Efficient scaling and adaptation to novel domains with limited labels (object-centric, industrial, medical, or safety-sensitive domains) (Barreto et al., 23 Oct 2025, Li et al., 2024).
3D spatial awareness and generalization to viewpoint, motion, and cross-modal 3D tasks (Huang et al., 23 Dec 2025).
Ethical deployment for manipulation, deepfake detection, and content moderation, requiring robust, explainable, and safe VidFMs (Madan et al., 2024).

Research trends include: multimodal instructional tuning, diffusion-based and latent-feature generation models for world modeling (Boduljak et al., 12 Dec 2025), feature–based video forecasting, progression to larger-scale multimodal datasets, and generalization-oriented architectures and probe protocols.

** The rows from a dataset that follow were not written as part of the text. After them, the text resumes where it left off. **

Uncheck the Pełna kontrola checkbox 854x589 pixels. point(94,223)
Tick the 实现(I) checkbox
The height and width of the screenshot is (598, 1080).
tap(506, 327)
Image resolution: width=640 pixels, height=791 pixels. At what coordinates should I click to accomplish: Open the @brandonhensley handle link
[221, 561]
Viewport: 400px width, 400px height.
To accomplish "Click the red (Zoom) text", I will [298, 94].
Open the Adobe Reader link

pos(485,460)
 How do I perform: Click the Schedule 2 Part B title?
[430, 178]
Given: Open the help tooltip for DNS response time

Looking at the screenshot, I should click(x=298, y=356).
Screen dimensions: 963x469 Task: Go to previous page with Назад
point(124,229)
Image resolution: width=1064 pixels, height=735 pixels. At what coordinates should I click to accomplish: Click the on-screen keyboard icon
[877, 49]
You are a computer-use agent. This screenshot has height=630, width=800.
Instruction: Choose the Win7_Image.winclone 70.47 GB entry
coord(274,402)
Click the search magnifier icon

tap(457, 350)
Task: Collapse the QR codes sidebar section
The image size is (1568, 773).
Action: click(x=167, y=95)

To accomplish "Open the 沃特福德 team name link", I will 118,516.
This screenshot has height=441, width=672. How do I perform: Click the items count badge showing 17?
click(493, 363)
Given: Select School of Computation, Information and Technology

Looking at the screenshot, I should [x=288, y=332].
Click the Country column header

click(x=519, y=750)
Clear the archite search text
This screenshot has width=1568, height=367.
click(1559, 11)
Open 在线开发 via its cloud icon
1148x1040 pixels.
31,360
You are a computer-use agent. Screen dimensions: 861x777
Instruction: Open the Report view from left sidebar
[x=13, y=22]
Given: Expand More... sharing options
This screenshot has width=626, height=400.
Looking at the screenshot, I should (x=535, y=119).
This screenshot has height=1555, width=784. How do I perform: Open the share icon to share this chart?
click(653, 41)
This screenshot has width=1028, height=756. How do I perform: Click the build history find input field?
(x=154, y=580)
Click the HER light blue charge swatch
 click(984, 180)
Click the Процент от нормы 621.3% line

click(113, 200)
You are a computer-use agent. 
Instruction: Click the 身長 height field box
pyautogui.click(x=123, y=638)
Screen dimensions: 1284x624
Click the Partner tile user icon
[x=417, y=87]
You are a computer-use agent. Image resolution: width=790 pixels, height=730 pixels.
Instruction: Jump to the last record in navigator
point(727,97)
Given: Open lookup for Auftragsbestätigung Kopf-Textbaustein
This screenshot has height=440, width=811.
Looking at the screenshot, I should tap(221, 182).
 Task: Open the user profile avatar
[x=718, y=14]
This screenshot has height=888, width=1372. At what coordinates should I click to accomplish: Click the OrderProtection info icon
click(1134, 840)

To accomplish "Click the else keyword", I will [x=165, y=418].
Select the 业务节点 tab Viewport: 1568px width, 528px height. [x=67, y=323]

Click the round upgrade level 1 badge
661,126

6. Practical Considerations and Recommendations

Efficient Post-Pretraining: Patch-dropping and text-masking approaches allow harvesting of strong VidFMs directly from image FMs with orders-of-magnitude less compute, facilitating broader access and sustainability (Li et al., 2023).
Adaptation Protocols: Prefer attentive probes or adapters over end-to-end finetuning for most practical applications; this enables cost-effective benchmarking and deployment (Yuan et al., 2023, Li et al., 2024).
Benchmarking: Evaluate VidFMs on a wide spectrum of tasks—including those emphasizing adaptation, generalization, and non-action-centric content—to avoid overfitting research to saturated leaderboards (Li et al., 2024).
Hybrid Objectives: Combine masked modeling with contrastive and generative pretraining whenever possible to jointly optimize spatial, temporal, and semantic alignment (Madan et al., 2024, Wang et al., 2024).
3D Probing and World Models: Model-agnostic 3D probing demonstrates that VidFM features encode substantial 3D awareness even without explicit 3D pretraining, offering new direction for low-data and robotics tasks (Huang et al., 23 Dec 2025).

The continued evolution of Video Foundation Models is characterized by scaling unified, multimodal, and efficiently adapted neural architectures for video understanding. Through an overview of large-scale pretraining—masked modeling, contrastive alignment, and generative methods—with judicious adaptation and rigorous evaluation, next-generation VidFMs are expected to further bridge the gap between perception, language, audio, and temporally coherent reasoning across the dynamic visual world (Wang et al., 2024, Madan et al., 2024, Lee et al., 2024, Wang et al., 2022).